# GHG decoys



## fubar (Mar 10, 2008)

hey i just bought a few doz. GHG life sized series eith the snap lock keels, they look realy nice but i am having second thought on the quality of the paint. what is the deal with these, are they going to hold up or am i going to have bald mallards by the end of their first season and how am i going to remedy this if it is a problem?


----------



## mnbirdhunter (Sep 15, 2005)

I had the same problem with mine early on but they held out the season just fine. If your worried about it I wouldn't invest in any more GHG and switch to G&H's, the most durable decoys I have ever had experience with.


----------



## fubar (Mar 10, 2008)

hmm... shuld have posted on here before i spent all of my sweat shop money on them. how much are the g&h's?


----------



## wyogoose (Feb 11, 2006)

G&H may be durable but they look like a decoy and not a duck. I think they are some of the worst molds I have seen.


----------



## jwdinius1 (Dec 14, 2006)

> G&H may be durable but they look like a decoy and not a duck.


AGGREED!!


----------



## WingedShooter7 (Oct 28, 2005)

I have a couple dozen GHG hot buys and all i do is throw them in a back slam in the truck throw em like footballs into the water :lol: drive over them (ok maybe not that) but the paint so far has held up very well.


----------



## blhunter3 (May 5, 2007)

I have had both the hot buy and the life sized models. The hot buys lasted longer then the life sized. Though in personal expereince all of the GHG paint and flocking sucks. I have over 7 dozen of the geese and duck dekes and I take great care of everything and there flocking is horrid as well as paint.


----------



## jaemersonke (Jul 19, 2006)

just get some hot buys. they will hold up for two seasons and at $20 per dozen they aren't to expensive to replace.


----------



## goosehunter20 (Oct 19, 2006)

I have also noticed that the HOT BUYS seem to be alot better decoys than the life size GHG decoys. Bought a dozen with the ace decoy weights for under 50 bucks and was very impressed.


----------



## bluebird (Feb 28, 2008)

I can't believe people really prefer GHG over G&H Duck decoys. In my opinion I don't think you need your duck spread to be as realistic as a goose spread. I hunt over the T&T 5/8th snow shells and will keep on buying GHG goose decoys, but when it comes to duck decoys G&H all day long. G&H last forever and they look great the paint never wares off b/c it is injected and they will never tip over no matter what, they always stay right side up. I hate how the keels come off the GHG life size decoys and how the paint chips. They look like a decoy you would buy at a DU auction and put on your shelf not in the water. I do like the GHG full body duck decoys. I don't mean to piss anyone off by saying this but if you think that you kill more ducks over the non reliable paint chipping GHG just b/c the mold is better your crazy, its 90% location when it comes to killing ducks IMO. If you want to buy some duck decoys that you will never have to replace by G&H IMO :beer:


----------



## diver_sniper (Sep 6, 2004)

I'm gonna vote G&H as well. I don't see what makes them look more like a "decoy" than a "duck".
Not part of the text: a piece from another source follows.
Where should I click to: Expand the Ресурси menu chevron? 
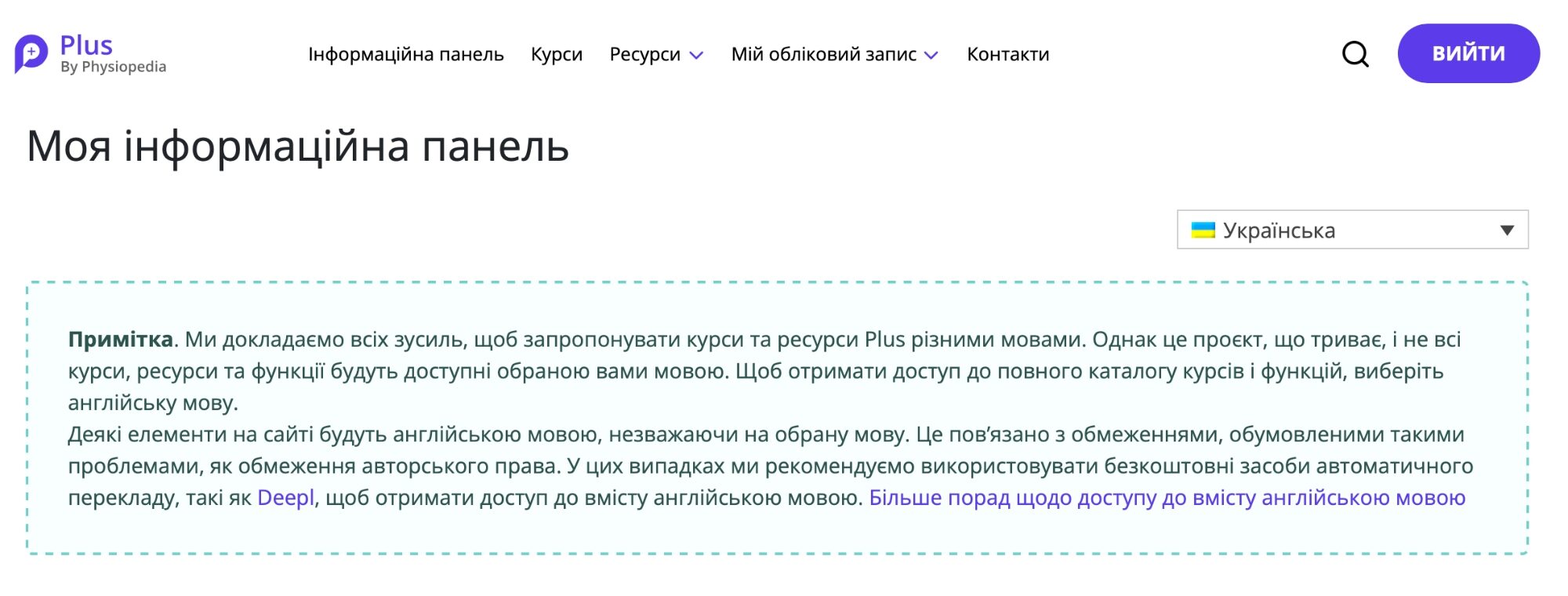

They are tough as nails, and I've never found myself with any complaints one how they look. That one's got me scratchin my head. :huh:


----------



## bluebird (Feb 28, 2008)

People these days are way to into this Avery thing. I never paid for an Avery decoy until they came out with the 5/8 snow shells and those are the only ones I will buy. It's because everyone is drinking the kool aid :lol: . Guys these are just ducks they really are not that smart. I don't get how someone can say G&H are not realistic, have never heard anyone say that until today.


----------



## bandman (Feb 13, 2006)

bluebird said:


> its 90% location when it comes to killing ducks IMO.


Enough said right there. :thumb:


----------



## jwdinius1 (Dec 14, 2006)

> I'm gonna vote G&H as well. I don't see what makes them look more like a "decoy" than a "duck".


Do you need your eyes checked?? I'd be happy to help you with that? :beer:


----------



## Sportin' Woodies (Jun 26, 2006)

the purpose of avery's "realism" is to sell more duck decoys.
id be much more concerned with how decoys ride in the water, and/or if you get that slappin noise when its choppy.
ive bought both. have too many of both.
but never regretted buyin G&H.


----------



## greatwhitehunter3 (Sep 15, 2006)

if your worried about the money, get hot buys..have 5 dozen and used them for 3 years now and they look like i jsut bought them


----------